In a collision of the secular and spiritual, Valentine’s Day happened to fall on Ash Wednesday this year, two days I treasure in seeming conflict. While a bouquet of red roses and pussy willows graced our dining table, a cross of ashes was traced on my forehead; in deference to the call to fast the heart-shaped box of chocolates remained unopened.
Lent calls Christians to pray, give alms, and fast. I’m good with the first two but struggle with fasting. Life brings enough loss and deprivation. Why add to it? Each year I wonder how I will answer the ubiquitous question, What are you giving up for Lent? In childhood it was usually candy or ice cream; as an adult I graduated to alcohol and chocolate and recently started using the season as a way to try new habits like using less plastic and being vegan before six. Whatever personal practice one chooses for Lent, on Ash Wednesday and Good Friday Catholics are supposed to eat less, specifically only one full meal and two smaller meals. Compared to Jews who eat and drink nothing at all on Yom Kippur or Muslims who refrain from food and drink from dawn to dusk for the entire month of Ramadan, this Catholic fast is not a big ask, but for a privileged American grazer like me it’s surprisingly hard. My relationship with fasting is complicated by my teenage experience of anorexia, two years of starving myself into a 93-pound scarecrow followed by a long recovery. I was saved by my caring family, a helpful therapist, and the slow gift of grace, but almost fifty years later the sensation of hunger takes me back to that fraught and troubled time. I tell myself that in those days I fasted enough for a lifetime of Lents.
And yet this venerable tradition attracts me. A religious act practiced in so many different faith traditions must have something going for it. What drew Jesus at the age of thirty to retreat to the desert and fast for forty days and forty nights? All scripture tells us is that he was led by the Spirit. I like to think of his time there as a kind of vision quest. His cousin John had just baptized the young carpenter in the River Jordan, and he would return from the desert to begin a public ministry, preaching and healing all over Galilee and Judea, burning with the good news that the Kingdom of God was at hand.

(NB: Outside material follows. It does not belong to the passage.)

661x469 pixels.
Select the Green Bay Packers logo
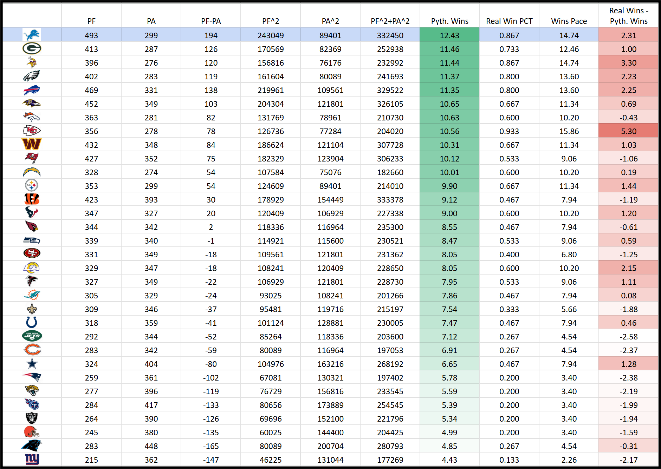(32, 48)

Last month I tried Dry January for the first time. Although I usually only have one glass of wine or one cocktail with dinner, I drank pretty much every night, and I was curious what my body would feel like with no alcohol in my system for an extended period of time. The answer was “pretty good,” but nevertheless as dinner time approached each evening, I felt anxious and deprived; after the meal I was glad I’d abstained except for knowing I’d have to go through the same sacrifice again the next day. January felt like the longest month ever!

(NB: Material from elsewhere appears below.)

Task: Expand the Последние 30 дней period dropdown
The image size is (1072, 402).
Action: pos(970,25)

So what kept me going? First (and most crucial to start out with), accountability! I’d mentioned to my mom and sister that I was doing Dry January, and even if they didn’t care one way or another, I didn’t want to admit to them that I failed. Second, community. Dry January is a thing. My sister was also abstaining and cheered me on; my sweetheart committed to “Damp January,” so most nights he wasn’t drinking either. Articles and podcasts offered support, and when I was with friends, Dry January was the only explanation necessary for declining a drink. Third, I approached the experience with a spirit of curiosity. How would it feel? What would I learn about myself? What surprised me most were all my reasons for drinking. It was a reward for working hard, consolation for the blues, relief from anxiety, a celebration of romance. In fact, I only cheated one time — when I arrived home from a four-day retreat to find Ben Webster love songs playing on the stereo and Tom cooking my favorite dinner. How could I resist indulging in a glass of wine with him?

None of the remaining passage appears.